___ 与えられたデータ

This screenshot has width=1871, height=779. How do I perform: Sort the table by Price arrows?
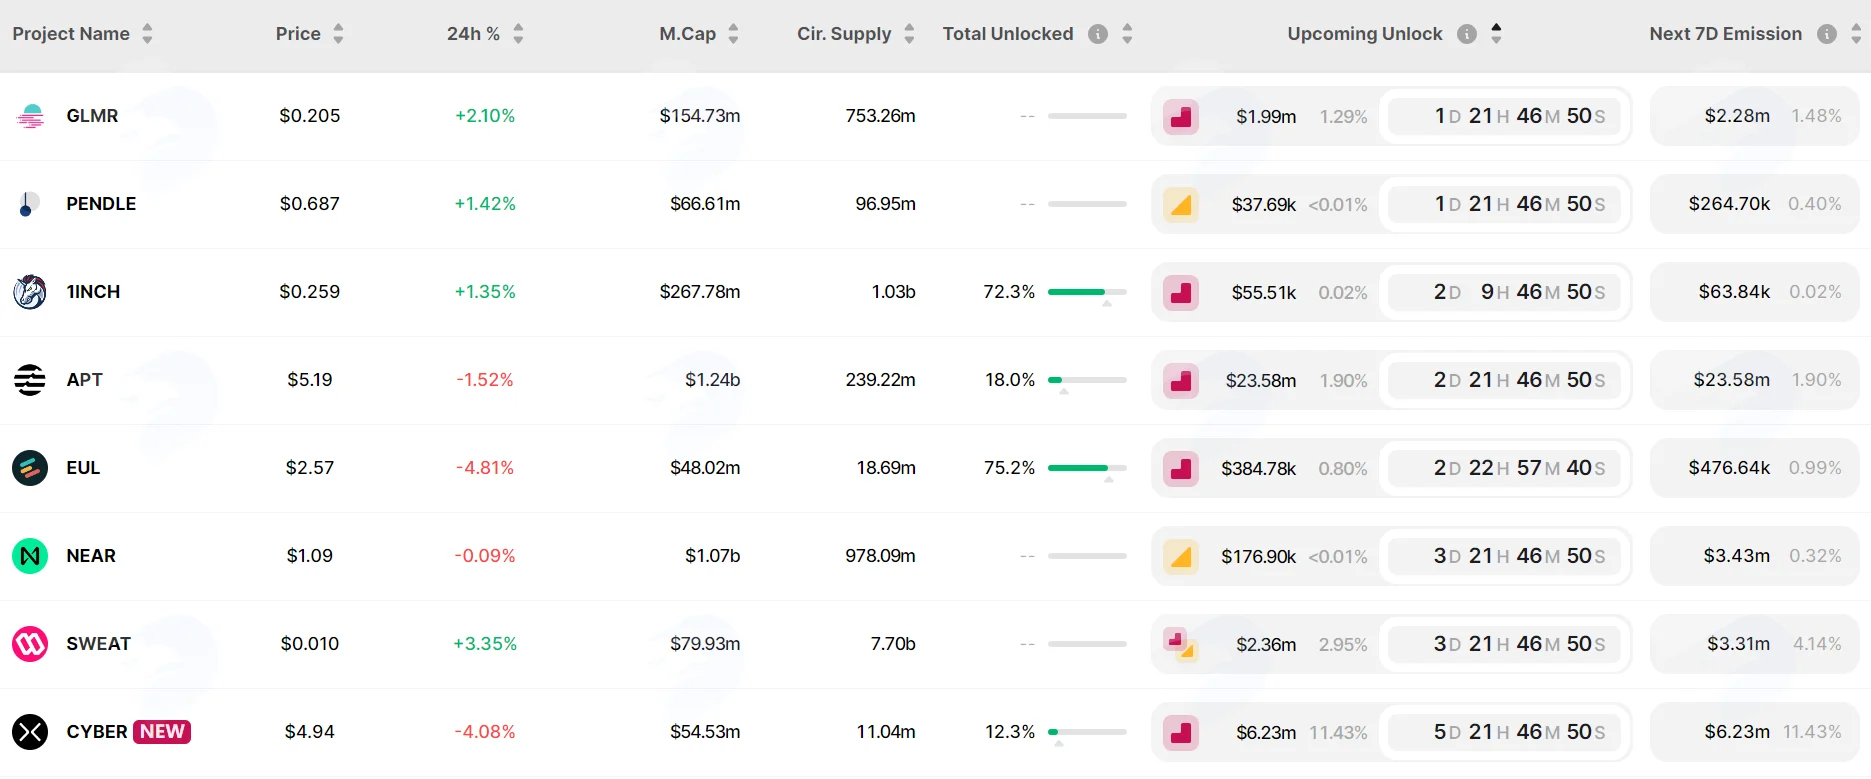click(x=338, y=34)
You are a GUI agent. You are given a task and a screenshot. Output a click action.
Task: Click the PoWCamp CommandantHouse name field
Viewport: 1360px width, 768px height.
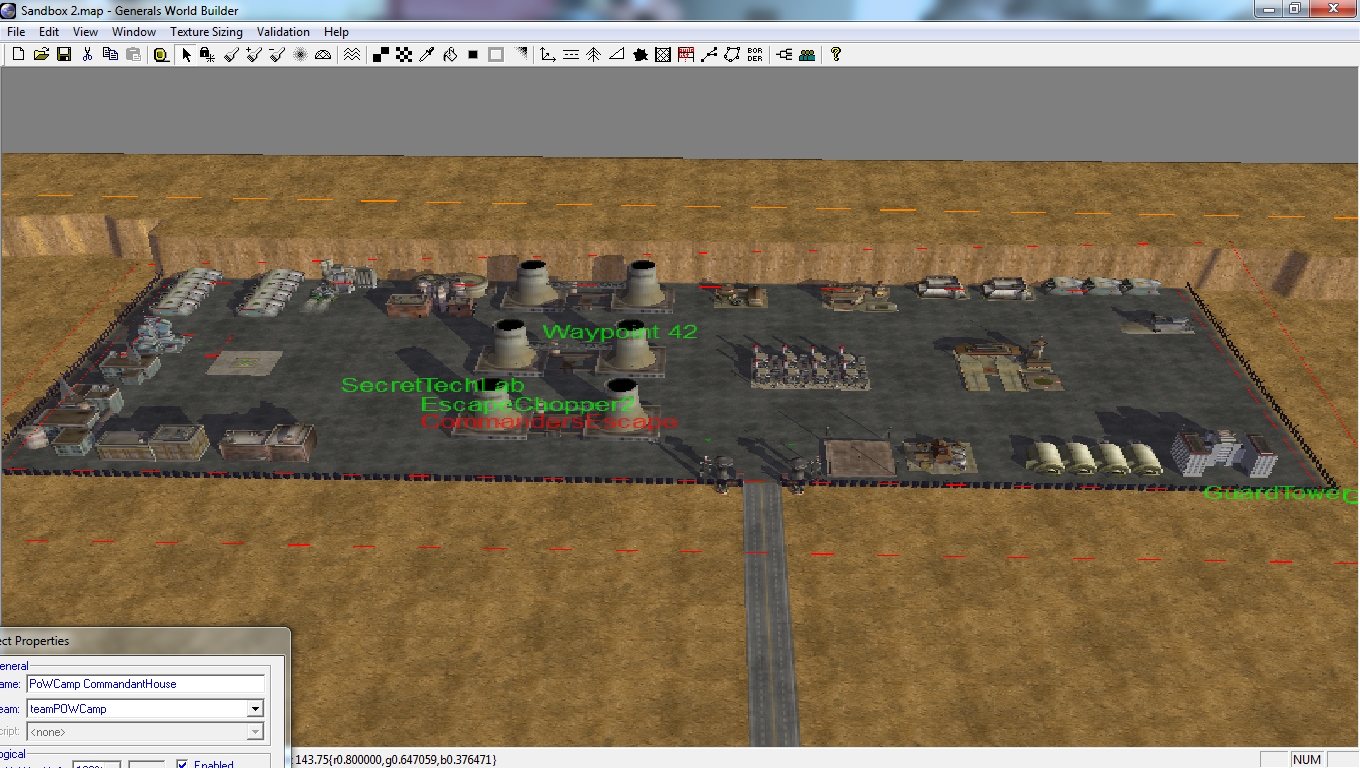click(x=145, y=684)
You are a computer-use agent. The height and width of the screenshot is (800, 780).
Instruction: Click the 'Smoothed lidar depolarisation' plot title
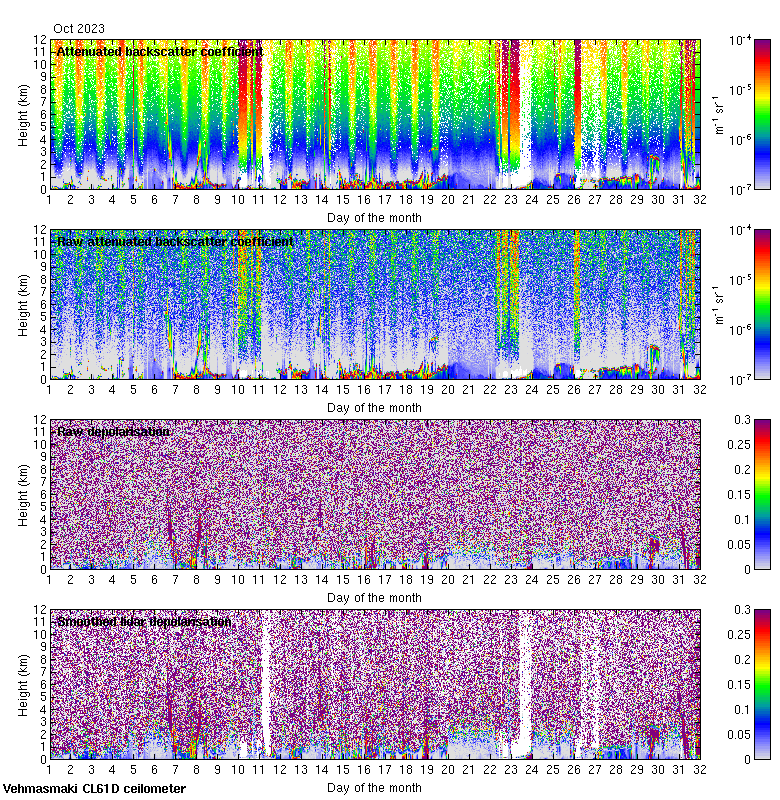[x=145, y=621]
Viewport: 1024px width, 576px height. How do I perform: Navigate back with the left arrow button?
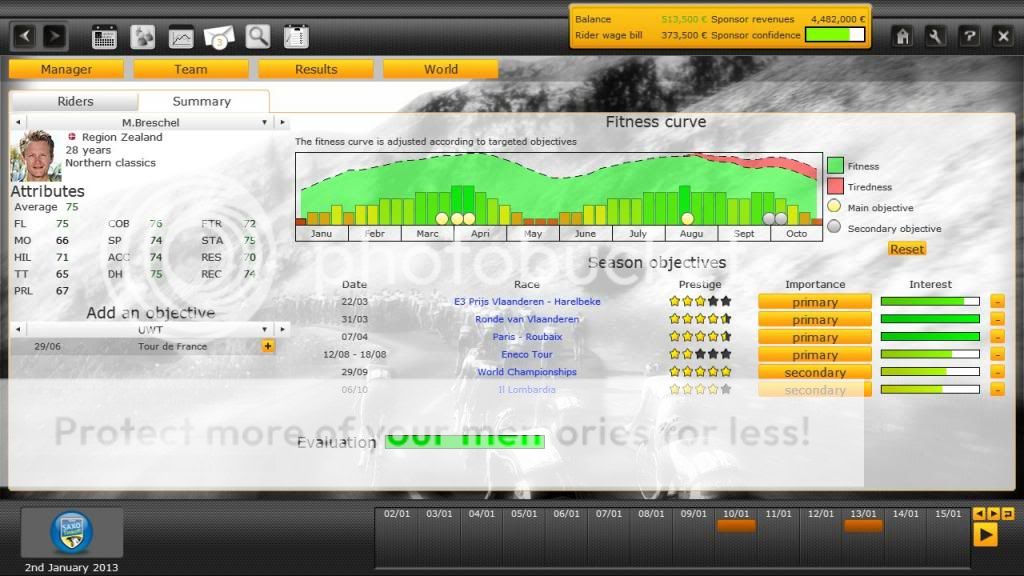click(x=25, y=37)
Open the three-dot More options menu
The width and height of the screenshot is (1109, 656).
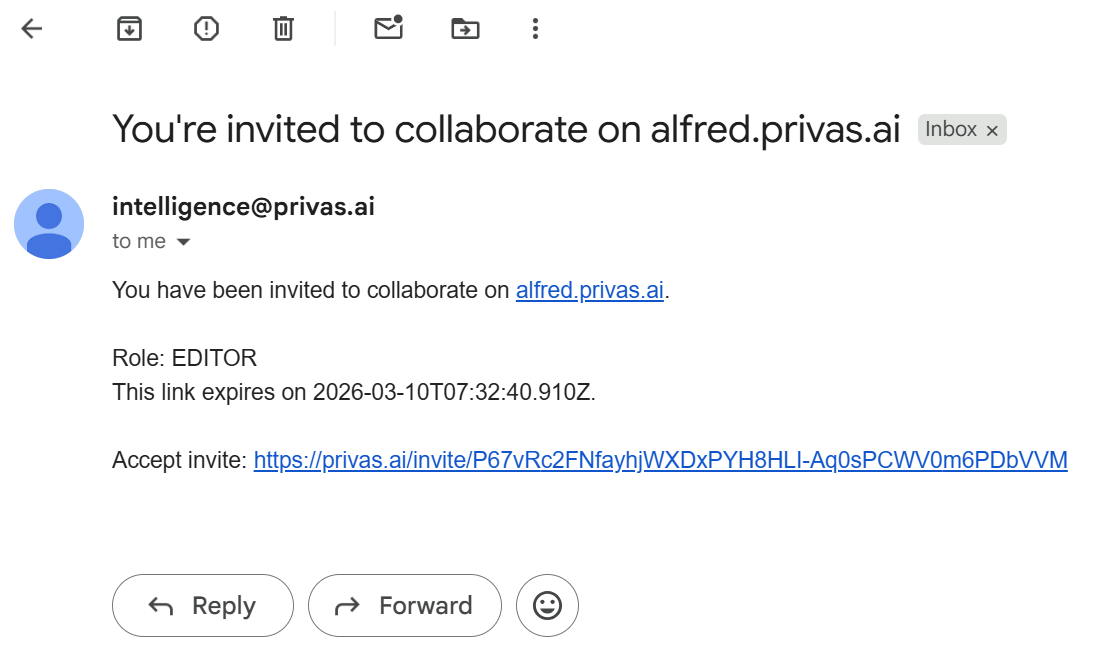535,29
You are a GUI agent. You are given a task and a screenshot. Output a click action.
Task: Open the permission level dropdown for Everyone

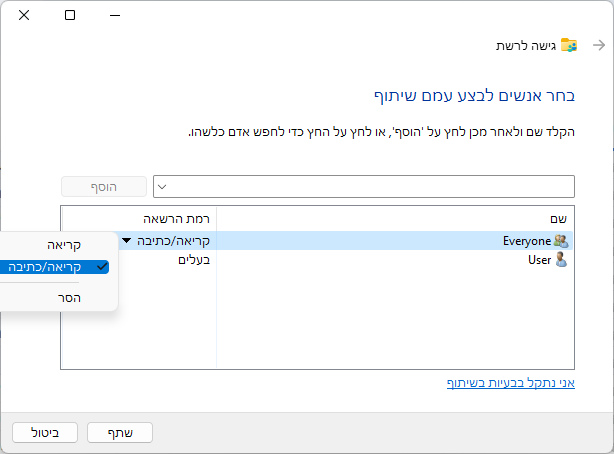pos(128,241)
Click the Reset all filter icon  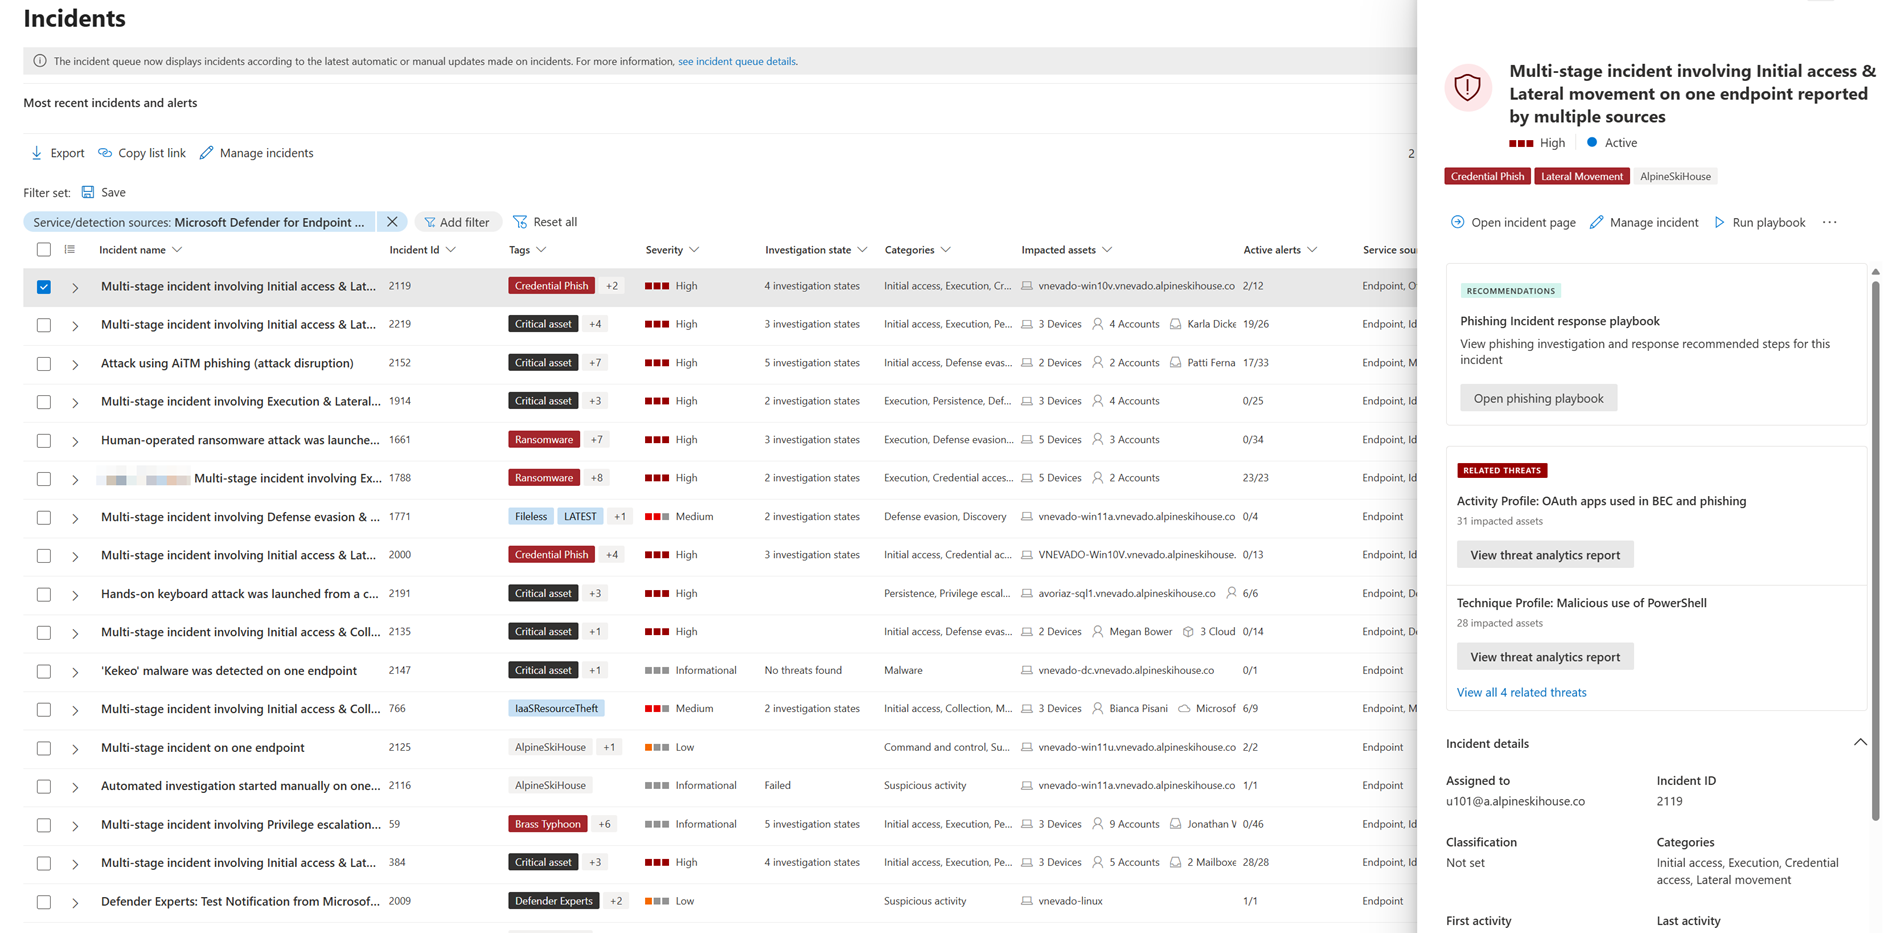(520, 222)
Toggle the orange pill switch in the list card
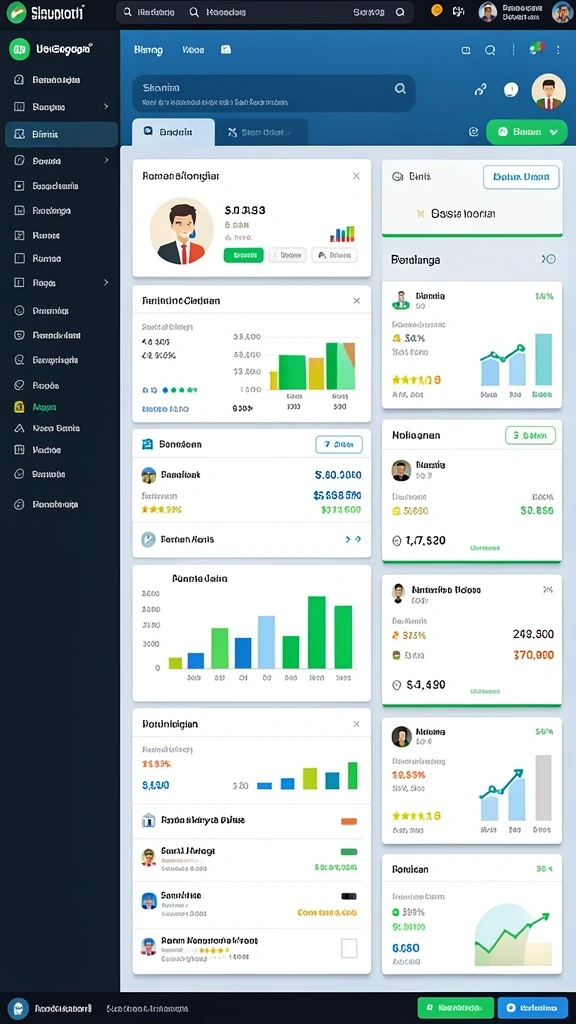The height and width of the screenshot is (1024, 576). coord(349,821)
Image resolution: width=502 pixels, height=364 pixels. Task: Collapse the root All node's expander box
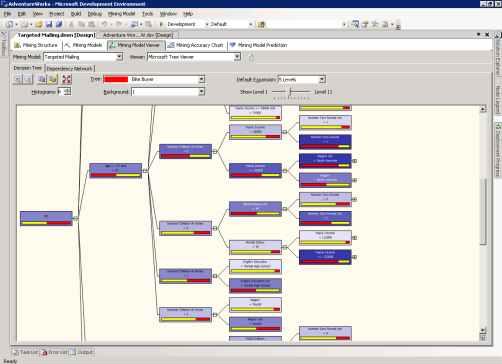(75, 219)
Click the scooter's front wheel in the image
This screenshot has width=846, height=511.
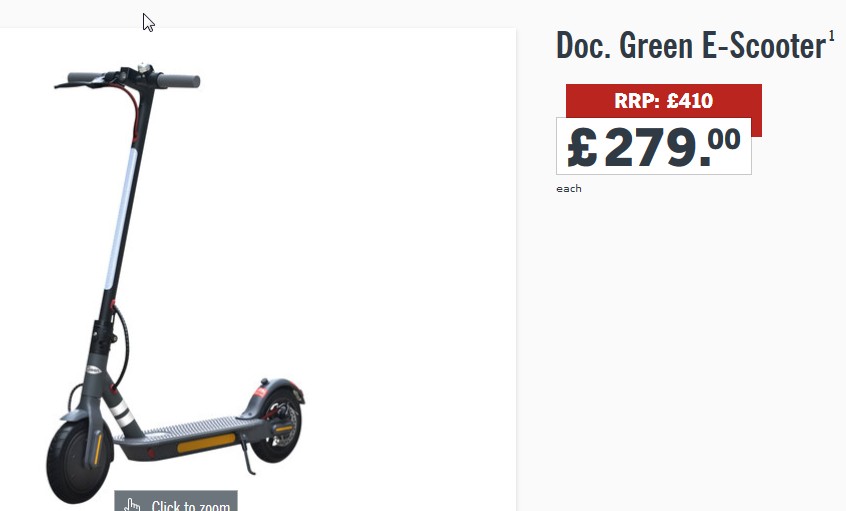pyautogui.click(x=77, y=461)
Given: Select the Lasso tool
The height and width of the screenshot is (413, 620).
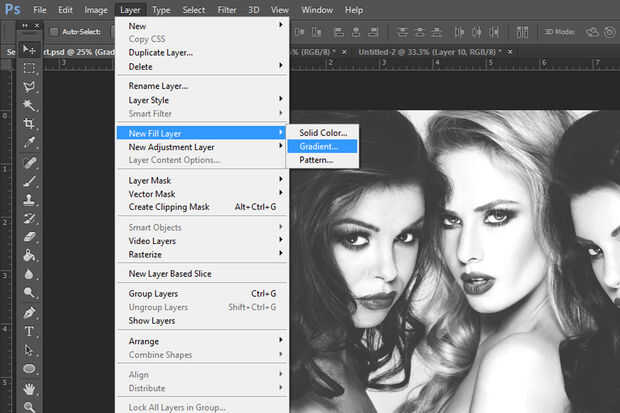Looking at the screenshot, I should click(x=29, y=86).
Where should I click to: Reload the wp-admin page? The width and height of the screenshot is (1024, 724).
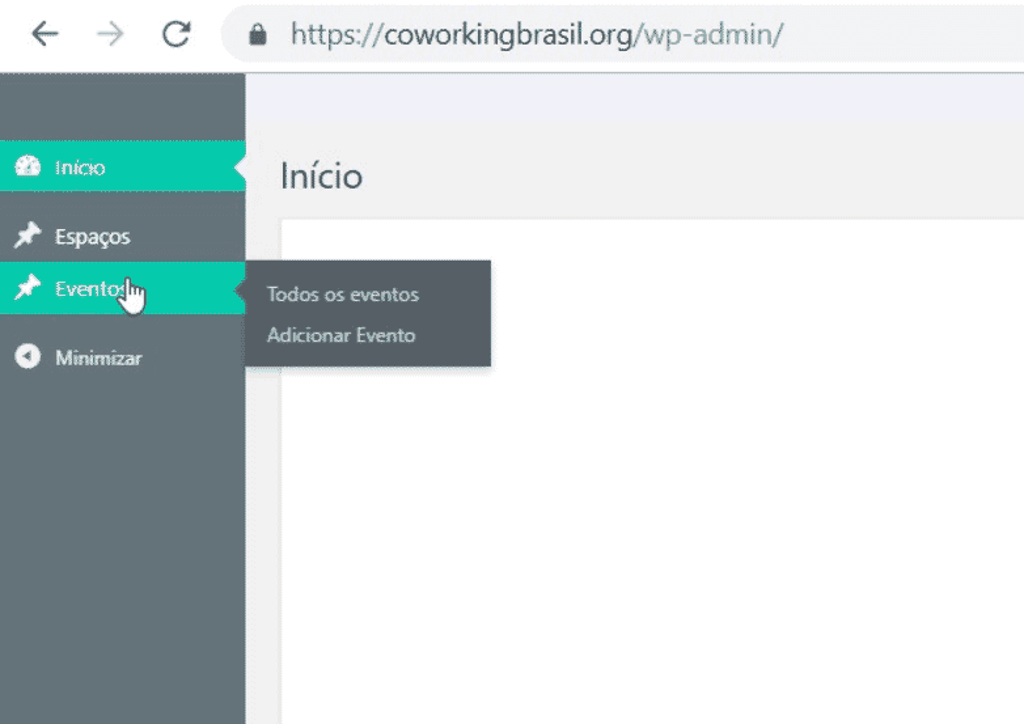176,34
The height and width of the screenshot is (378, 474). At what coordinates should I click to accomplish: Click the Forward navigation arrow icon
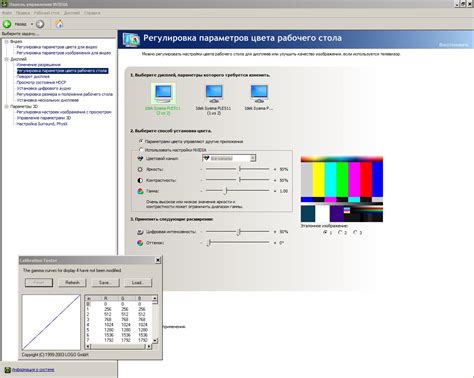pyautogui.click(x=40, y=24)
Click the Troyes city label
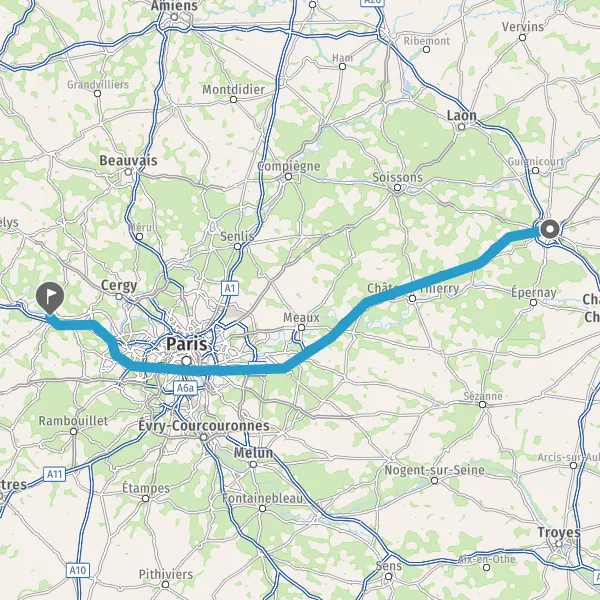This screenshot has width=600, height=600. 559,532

______

やること: レコードの先頭から「click(x=25, y=37)」を含む行まで（その行も含む）を、一字一句変えずに書き出してください。画像は回答に含めないでください。

解答:
This screenshot has width=1871, height=779. How do I perform: Sort the table by Price arrows?
click(x=338, y=34)
You are a GUI agent. You are given a task and a screenshot. Output a click action.
Task: Click the PoWCamp CommandantHouse name field
Viewport: 1360px width, 768px height.
click(x=145, y=684)
You are a computer-use agent. The height and width of the screenshot is (800, 780).
Instruction: Click the 'Smoothed lidar depolarisation' plot title
[x=145, y=621]
Viewport: 1024px width, 576px height. How do I perform: Navigate back with the left arrow button?
click(x=25, y=37)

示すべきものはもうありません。